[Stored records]
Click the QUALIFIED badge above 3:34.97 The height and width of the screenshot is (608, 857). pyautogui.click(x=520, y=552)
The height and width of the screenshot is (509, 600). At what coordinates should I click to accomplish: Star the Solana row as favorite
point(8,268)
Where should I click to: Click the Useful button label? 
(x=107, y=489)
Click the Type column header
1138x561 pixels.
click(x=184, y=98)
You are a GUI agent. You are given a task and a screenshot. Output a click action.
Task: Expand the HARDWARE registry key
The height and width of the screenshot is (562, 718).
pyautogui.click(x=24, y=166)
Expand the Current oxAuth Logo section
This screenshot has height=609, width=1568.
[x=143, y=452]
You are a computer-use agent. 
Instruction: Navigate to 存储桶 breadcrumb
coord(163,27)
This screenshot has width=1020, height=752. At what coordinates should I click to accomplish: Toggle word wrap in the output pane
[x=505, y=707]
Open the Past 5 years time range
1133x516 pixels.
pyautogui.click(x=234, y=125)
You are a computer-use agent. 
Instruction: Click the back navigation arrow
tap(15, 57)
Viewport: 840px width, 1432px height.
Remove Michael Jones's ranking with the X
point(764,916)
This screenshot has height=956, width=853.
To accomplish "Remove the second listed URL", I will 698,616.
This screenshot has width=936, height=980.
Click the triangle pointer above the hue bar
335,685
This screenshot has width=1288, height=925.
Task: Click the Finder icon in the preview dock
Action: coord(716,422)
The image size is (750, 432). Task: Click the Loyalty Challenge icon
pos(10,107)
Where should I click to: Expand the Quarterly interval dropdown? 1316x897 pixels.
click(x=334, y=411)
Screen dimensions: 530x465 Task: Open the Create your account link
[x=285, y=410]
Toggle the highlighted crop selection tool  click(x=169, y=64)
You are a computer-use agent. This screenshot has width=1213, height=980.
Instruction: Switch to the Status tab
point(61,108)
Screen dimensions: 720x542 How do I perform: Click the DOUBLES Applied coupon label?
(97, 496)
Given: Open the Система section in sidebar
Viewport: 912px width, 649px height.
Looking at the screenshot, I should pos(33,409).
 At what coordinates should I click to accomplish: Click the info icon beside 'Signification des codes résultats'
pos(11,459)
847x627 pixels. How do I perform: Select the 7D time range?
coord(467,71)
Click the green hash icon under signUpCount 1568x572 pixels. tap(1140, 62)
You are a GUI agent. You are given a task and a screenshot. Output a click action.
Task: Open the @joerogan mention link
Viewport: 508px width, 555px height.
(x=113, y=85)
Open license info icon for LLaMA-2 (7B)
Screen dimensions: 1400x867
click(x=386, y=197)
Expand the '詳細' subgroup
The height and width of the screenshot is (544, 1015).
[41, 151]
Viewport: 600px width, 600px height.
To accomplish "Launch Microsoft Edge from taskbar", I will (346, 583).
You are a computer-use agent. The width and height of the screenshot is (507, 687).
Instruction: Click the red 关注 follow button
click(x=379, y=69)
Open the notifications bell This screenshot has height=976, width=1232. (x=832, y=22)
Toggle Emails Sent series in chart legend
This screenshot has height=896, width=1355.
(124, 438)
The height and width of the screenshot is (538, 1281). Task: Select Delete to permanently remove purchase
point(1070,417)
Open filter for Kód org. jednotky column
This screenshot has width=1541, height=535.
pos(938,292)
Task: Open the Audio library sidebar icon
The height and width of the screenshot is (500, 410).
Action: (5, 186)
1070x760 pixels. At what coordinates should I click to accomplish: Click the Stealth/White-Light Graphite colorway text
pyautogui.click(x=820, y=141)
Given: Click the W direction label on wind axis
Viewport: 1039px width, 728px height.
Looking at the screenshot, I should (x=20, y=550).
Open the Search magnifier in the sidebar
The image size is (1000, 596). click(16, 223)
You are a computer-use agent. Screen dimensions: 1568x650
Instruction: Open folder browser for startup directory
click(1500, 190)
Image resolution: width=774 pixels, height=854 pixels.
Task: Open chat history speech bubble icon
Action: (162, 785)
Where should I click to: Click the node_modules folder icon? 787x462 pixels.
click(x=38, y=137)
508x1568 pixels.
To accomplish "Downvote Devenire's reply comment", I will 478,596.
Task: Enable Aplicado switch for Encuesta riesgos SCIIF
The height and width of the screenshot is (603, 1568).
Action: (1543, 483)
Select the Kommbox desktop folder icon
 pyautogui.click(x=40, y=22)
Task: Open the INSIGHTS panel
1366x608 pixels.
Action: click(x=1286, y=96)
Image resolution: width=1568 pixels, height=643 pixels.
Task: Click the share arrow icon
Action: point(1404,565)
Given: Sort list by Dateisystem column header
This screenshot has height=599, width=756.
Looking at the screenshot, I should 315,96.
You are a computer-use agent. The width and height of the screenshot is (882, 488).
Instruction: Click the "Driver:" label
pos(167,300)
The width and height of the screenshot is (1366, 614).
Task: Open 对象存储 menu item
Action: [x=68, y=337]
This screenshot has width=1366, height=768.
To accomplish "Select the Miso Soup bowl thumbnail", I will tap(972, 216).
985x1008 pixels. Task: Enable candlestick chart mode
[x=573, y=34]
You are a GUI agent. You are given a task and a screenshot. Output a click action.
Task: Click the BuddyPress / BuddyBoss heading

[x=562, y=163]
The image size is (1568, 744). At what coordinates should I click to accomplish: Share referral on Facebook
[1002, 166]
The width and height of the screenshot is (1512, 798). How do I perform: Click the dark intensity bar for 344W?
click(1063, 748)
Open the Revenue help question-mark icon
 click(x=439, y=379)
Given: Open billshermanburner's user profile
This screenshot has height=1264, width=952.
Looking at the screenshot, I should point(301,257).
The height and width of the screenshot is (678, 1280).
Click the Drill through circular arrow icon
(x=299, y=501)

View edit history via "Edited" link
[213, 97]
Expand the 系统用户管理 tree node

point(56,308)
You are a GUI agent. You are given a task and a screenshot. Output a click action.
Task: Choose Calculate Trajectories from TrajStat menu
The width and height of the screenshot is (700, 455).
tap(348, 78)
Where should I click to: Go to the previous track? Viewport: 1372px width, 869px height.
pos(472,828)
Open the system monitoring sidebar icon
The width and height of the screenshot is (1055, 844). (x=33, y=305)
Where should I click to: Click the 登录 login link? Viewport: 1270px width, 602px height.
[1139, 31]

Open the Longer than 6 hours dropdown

> **WHAT YOU NEED TO DO**: Which lines in the data above hold the word "will"? Return each of them.

> **FINISHED TASK**:
To accomplish "Remove the second listed URL", I will 698,616.
To accomplish "Launch Microsoft Edge from taskbar", I will (346, 583).
To accomplish "Downvote Devenire's reply comment", I will 478,596.
To accomplish "Select the Miso Soup bowl thumbnail", I will tap(972, 216).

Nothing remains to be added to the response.